Report each line of the listing that carries the word "height".

=== Section Start ===

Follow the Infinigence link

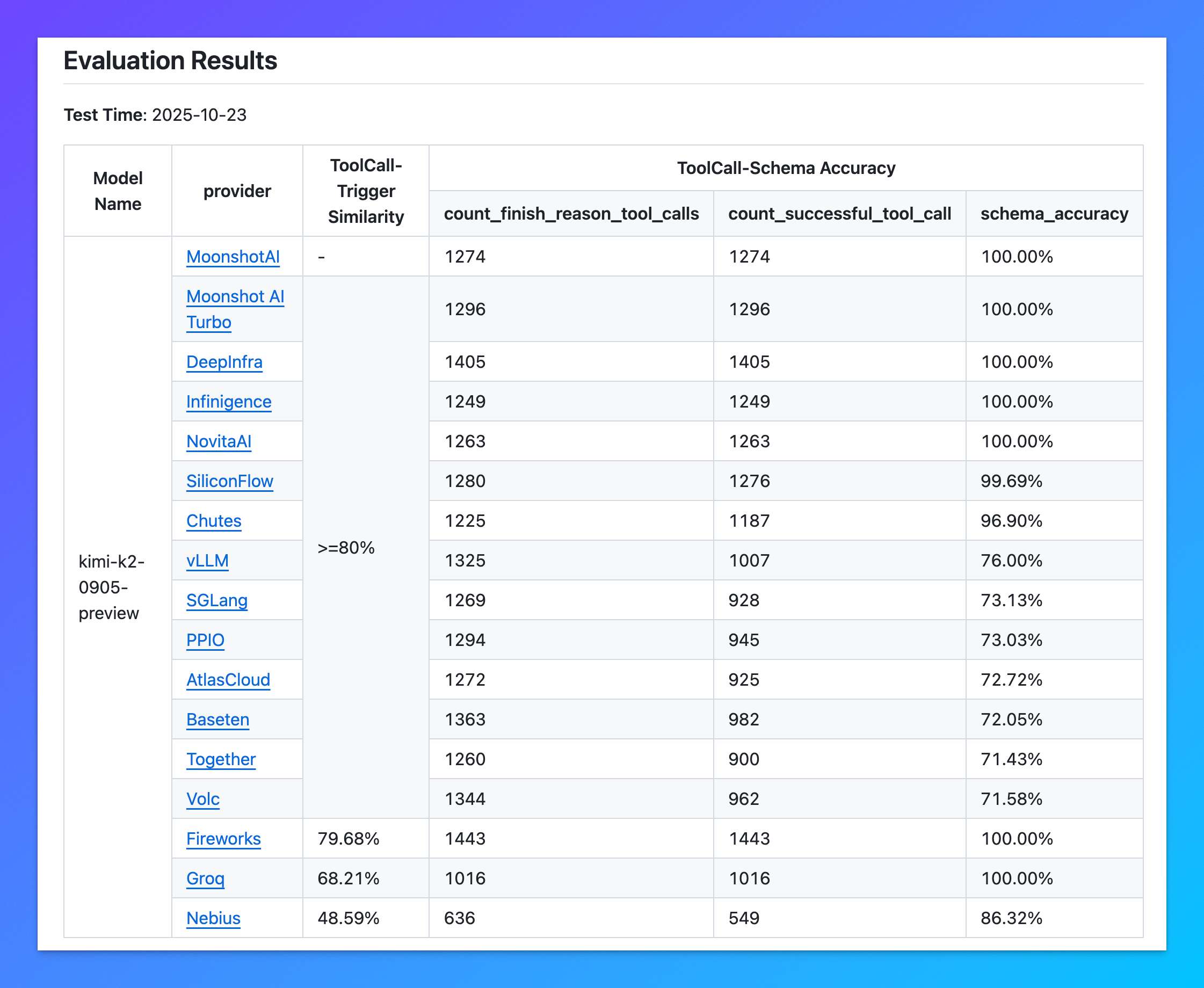[x=228, y=402]
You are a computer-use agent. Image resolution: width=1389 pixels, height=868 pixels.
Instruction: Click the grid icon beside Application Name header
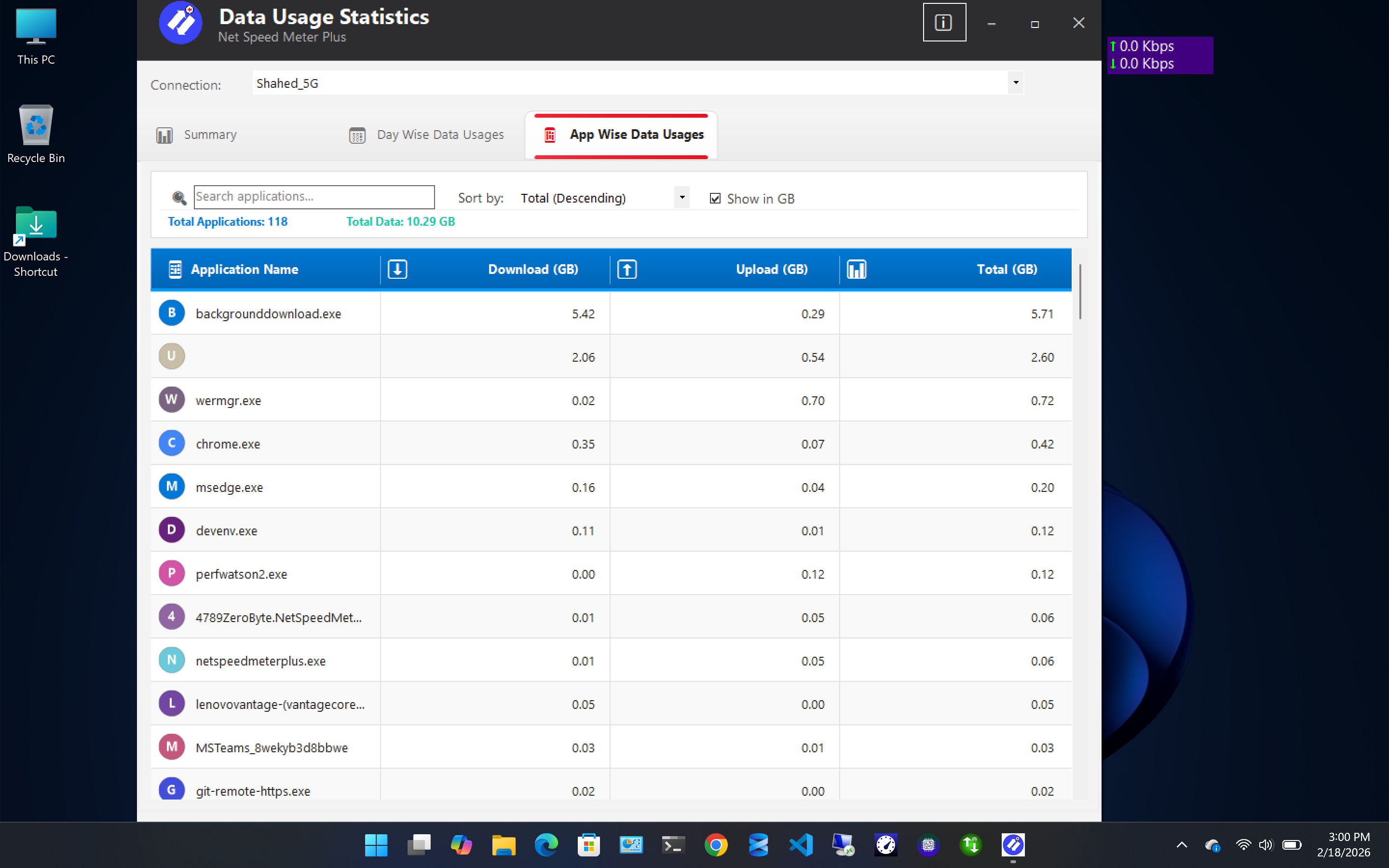[x=174, y=269]
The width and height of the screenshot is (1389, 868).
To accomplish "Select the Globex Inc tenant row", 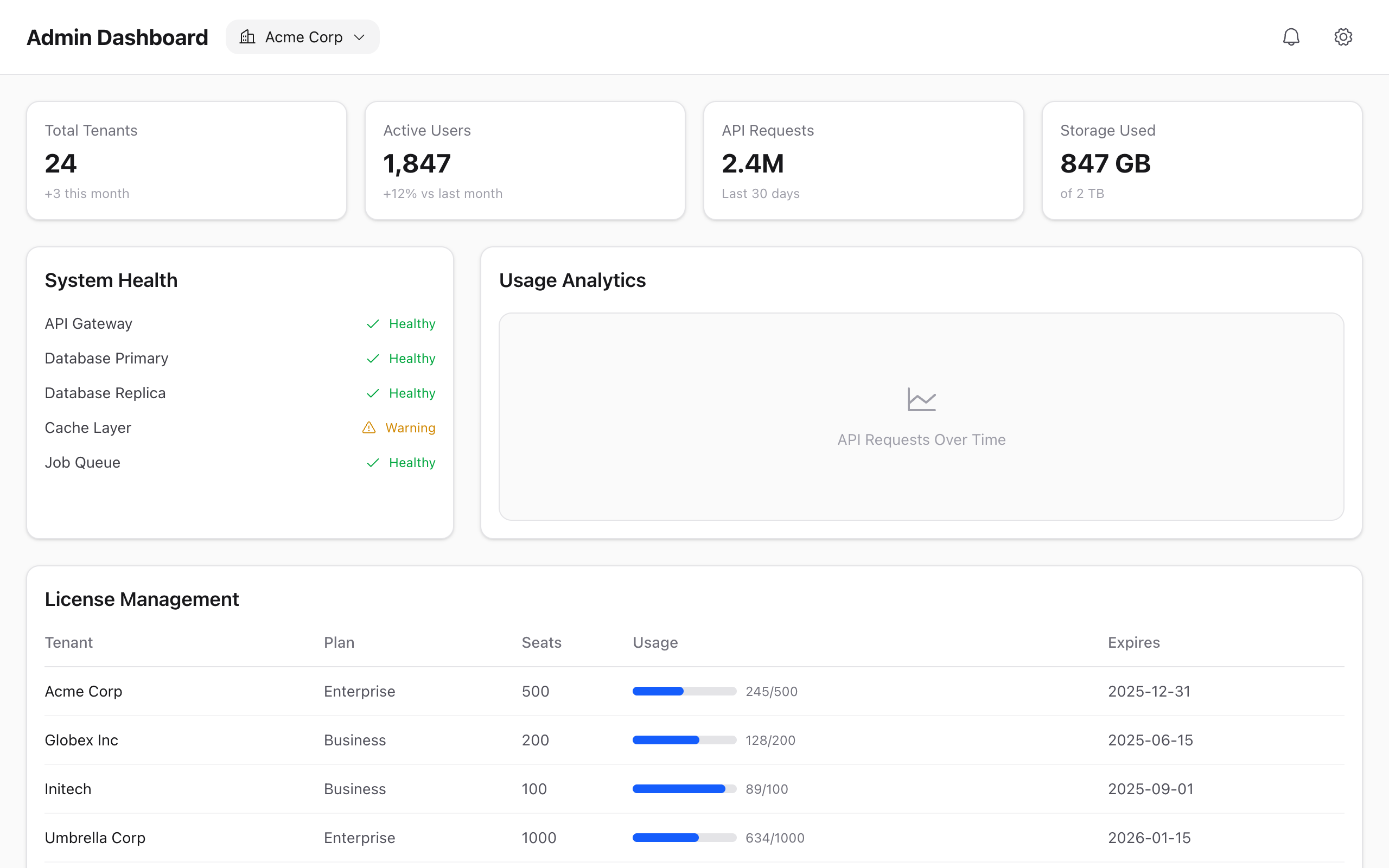I will (82, 740).
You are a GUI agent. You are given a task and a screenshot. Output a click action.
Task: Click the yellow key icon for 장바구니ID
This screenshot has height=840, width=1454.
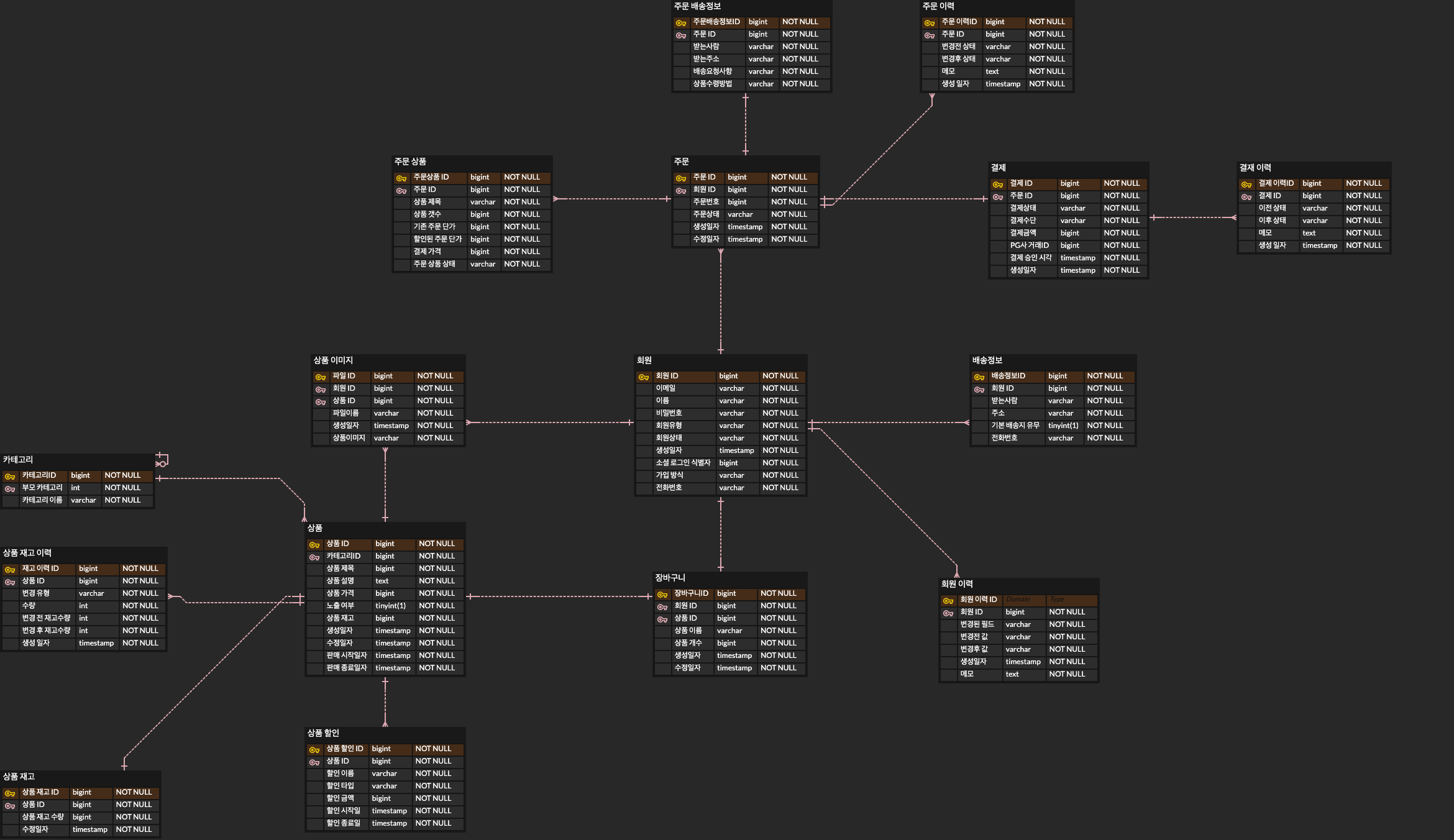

=== Section End ===

Answer box:
You are a computer-use agent. Image resolution: width=1389 pixels, height=868 pixels.
The width and height of the screenshot is (1389, 868).
This screenshot has height=840, width=1454.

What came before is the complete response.